Cheap ND filters will sacrifice some or all of these. Been there used the wrench. 

Good luck with your decision.


----------



## neuroanatomist (Aug 15, 2013)

AcutancePhotography said:


> If you get a good one, I like Marumi, the cross polarization issue can be mitigated.



That depends on how dark you need to set it, and how wide of an AoV you're shooting. Cheap variND filters can give you the 'Maltese cross' artifact at darker settings even at 'normal' focal lengths (40mm). The good ones don't show the artifact unless you're at a mid-to-dark density with a UWA lens (<24mm FF equivalent). If you want to use NDs above ~3 stops on a UWA lens, I think your best bet is standard ND filters.
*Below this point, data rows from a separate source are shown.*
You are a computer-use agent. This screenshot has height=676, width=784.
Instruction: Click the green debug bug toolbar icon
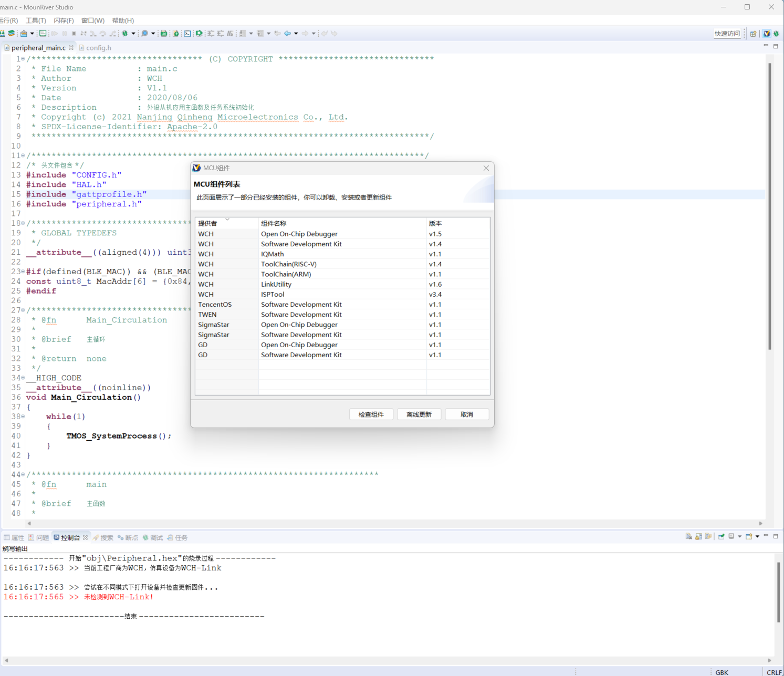point(125,34)
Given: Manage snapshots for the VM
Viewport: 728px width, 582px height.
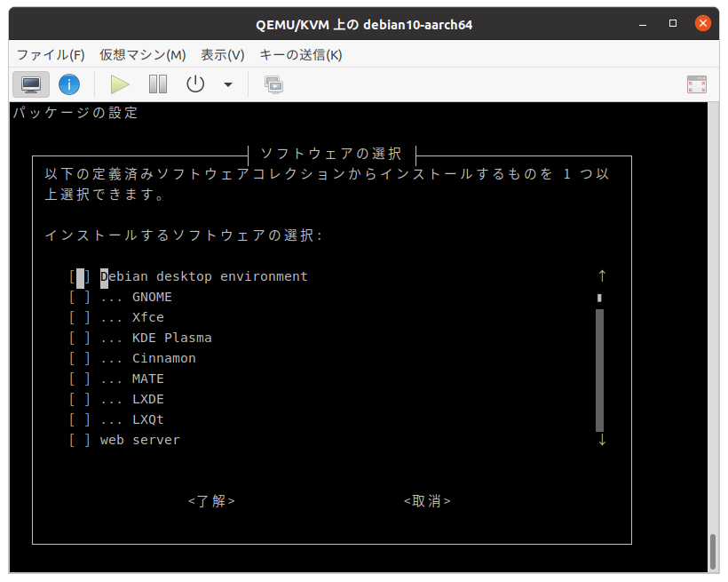Looking at the screenshot, I should point(273,84).
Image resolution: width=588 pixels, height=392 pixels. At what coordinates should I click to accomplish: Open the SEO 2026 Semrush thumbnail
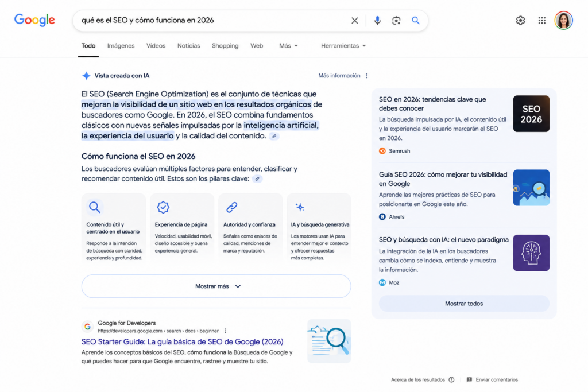pyautogui.click(x=531, y=114)
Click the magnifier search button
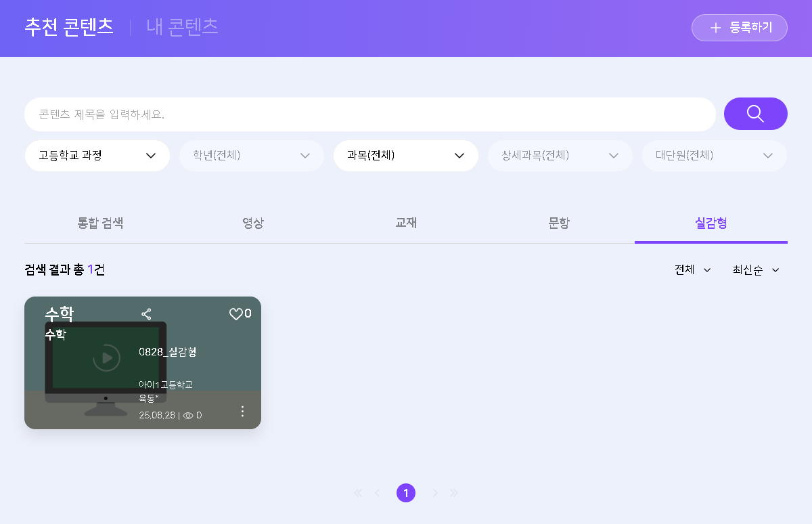812x524 pixels. click(x=755, y=114)
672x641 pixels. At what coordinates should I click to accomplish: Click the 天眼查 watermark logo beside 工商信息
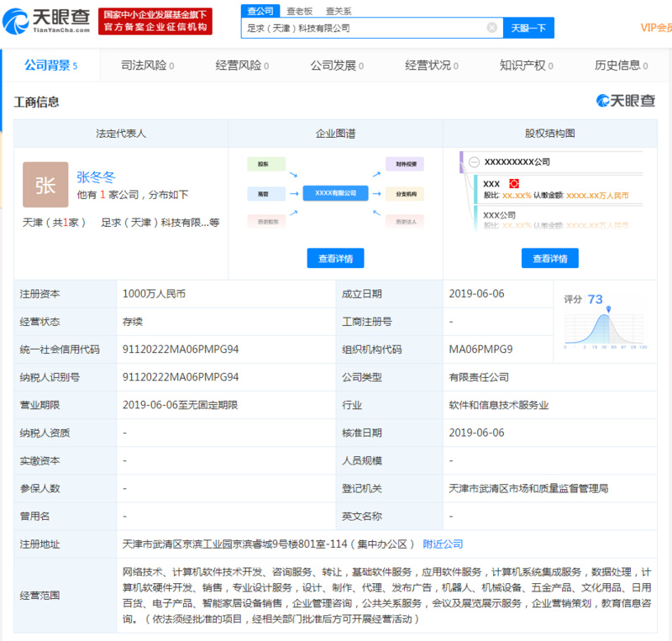(x=626, y=101)
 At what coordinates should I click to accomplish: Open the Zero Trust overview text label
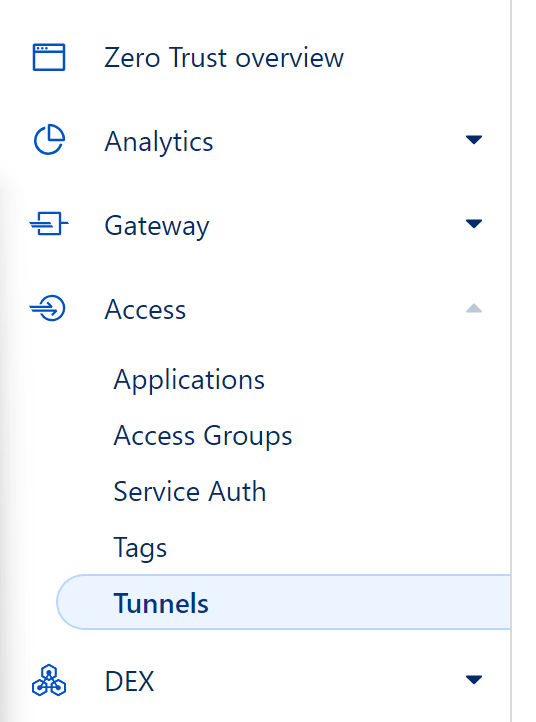(x=224, y=58)
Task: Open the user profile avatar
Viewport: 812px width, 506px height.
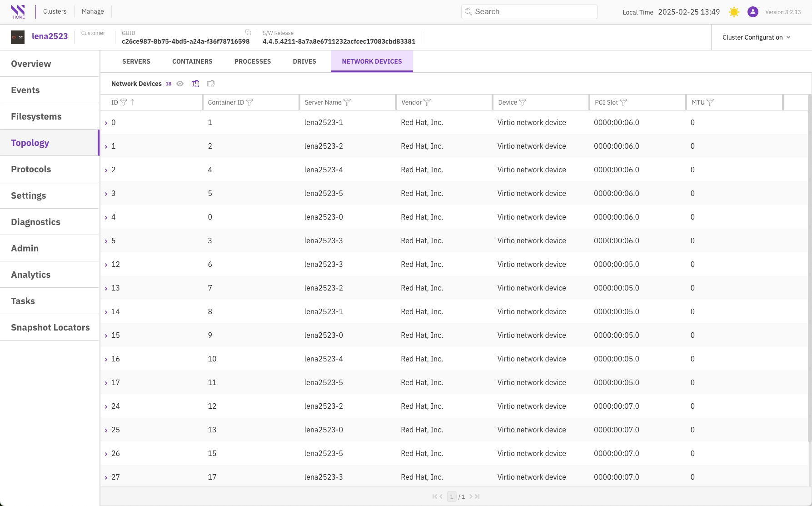Action: pos(752,12)
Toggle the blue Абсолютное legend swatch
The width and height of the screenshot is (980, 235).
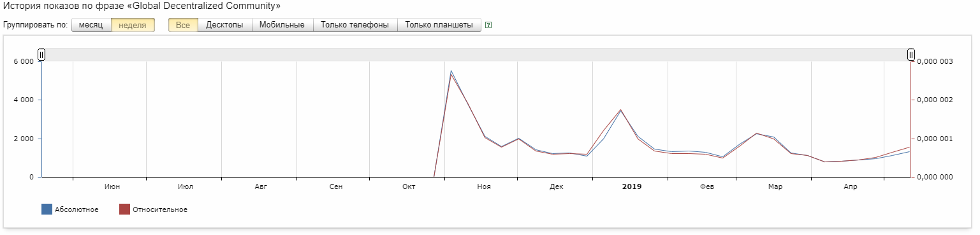click(x=47, y=209)
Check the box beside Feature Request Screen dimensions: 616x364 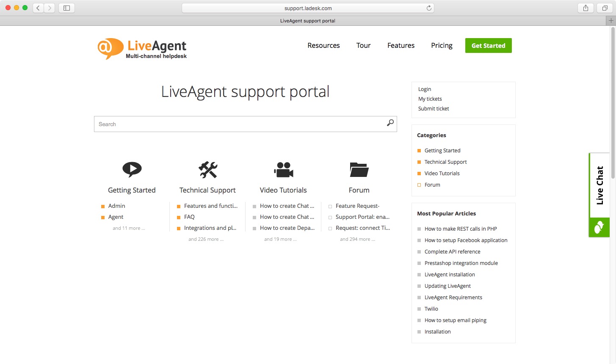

OTOH, I know many portrait photographers use variNDs to good effect, particularly when knocking down the ambient with outdoor flash.


----------



## angaras (Aug 15, 2013)

bluesphoto said:


> omar said:
> 
> 
> > ok. i am convinced to invest
> ...



That was an awesome article on ND filters.


----------



## bluesphoto (Aug 15, 2013)

angaras said:


> That was an awesome article on ND filters.



Yeah I know I learned almost everything on nd's from that site. It took me a while before I found it thou, so I thought that it would be useful here.


----------



## bluesphoto (Aug 15, 2013)

AcutancePhotography said:


> 1. That it is truly neutral. A ND filter that is not neutral will mess up your image



Well that is not exactly true. Every Nd filters has some kind of colour cast, some allot others a bit but of course it isn't that obvious if you only look at one exposure but if you look at two with and without you will notice it. The first one that is truly neutral would put every other filter company out of business.
But in the end you will want one with the least colour cast as possible or with the one that you think looks good(warm or cold colours).


----------



## Andy_Hodapp (Aug 16, 2013)

http://www.flickr.com/photos/[email protected]/sets/72157634078219248/

This is what I have gotten from my Neewer ND fader on my 50mm 1.8 II, I'm pretty impressed with it


----------



## leGreve (Aug 16, 2013)

What you pay for in expensive brand variable NDs and what you DONT get in cheap ones:

- Control over vignetting
- Little or no color cast
- Sharp images
- No cross hatch issues (since variable NDs are merely two pol filters twister against eachother)

Those are all big issues for me, and definitely not something I would go on compromise with because of money...........

The best budget filters seem to be Heliopan and Genus. And then we have Tiffen and BW who continue to provide good stuff.
Don't buy expensive lenses and then degrade them with shit 3rd party ebay items. That's just silly...


----------



## Marsu42 (Aug 16, 2013)

camerabug said:


> Color cast and soft images will find your way with inferior filters.



With strong nd filters you get a color cast anyway due to infrared leaks, b&w or heliopan, it doesn't matter - if you want to circumvent this you have to add an ir blocker (not possible to stack these for <35mm) or buy a more expensive combined hot mirror ir - nd filter.


----------



## AcutancePhotography (Aug 16, 2013)

bluesphoto said:


> Every Nd filters has some kind of colour cast, some allot others a bit...



Good point. What you want is one with the leastest colour cast.


----------



## Waterloo (Aug 16, 2013)

This was just posted on the Planet 5D blog: http://blog.planet5d.com/2013/08/formatt-hitech-release-the-prostop-irnd-long-exposure-filter-kit-joel-tjintjelaar-signature-series/

It might be of interest.


----------